1.5 KiB
Accuracy Evaluation Tool trtllm-eval
We provide a CLI tool trtllm-eval for evaluating model accuracy. It shares the core evaluation logics with the accuracy test suite of TensorRT-LLM.
trtllm-eval is built on the offline API -- LLM API. It provides developers a unified entrypoint for accuracy evaluation. Compared with the online API trtllm-serve, offline API provides clearer error messages and simplifies the debugging workflow.
trtllm-eval follows the CLI interface of trtllm-serve.

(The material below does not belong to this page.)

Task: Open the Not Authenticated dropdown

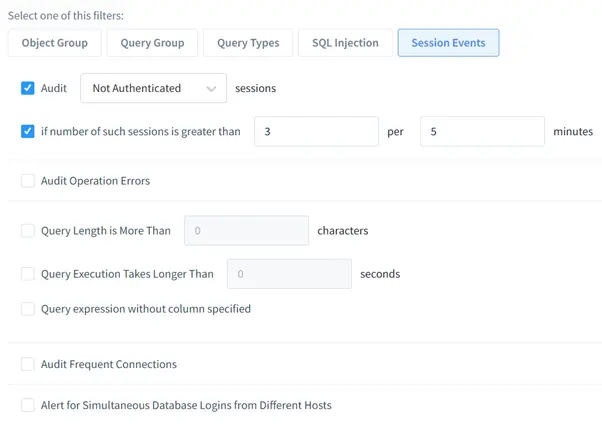Action: [153, 88]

pip install -r requirements.txt
# Evaluate Llama-3.1-8B-Instruct on MMLU
trtllm-eval --model meta-llama/Llama-3.1-8B-Instruct mmlu
# Evaluate Llama-3.1-8B-Instruct on GSM8K
trtllm-eval --model meta-llama/Llama-3.1-8B-Instruct gsm8k
# Evaluate Llama-3.3-70B-Instruct on GPQA Diamond
trtllm-eval --model meta-llama/Llama-3.3-70B-Instruct gpqa_diamond
The --model argument accepts either a Hugging Face model ID or a local checkpoint path. By default, trtllm-eval runs the model with the PyTorch backend; pass --backend tensorrt to switch to the TensorRT backend. Alternatively, the --model argument also accepts a local path to pre-built TensorRT engines; in that case, please pass the Hugging Face tokenizer path to the --tokenizer argument.
See more details by trtllm-eval --help.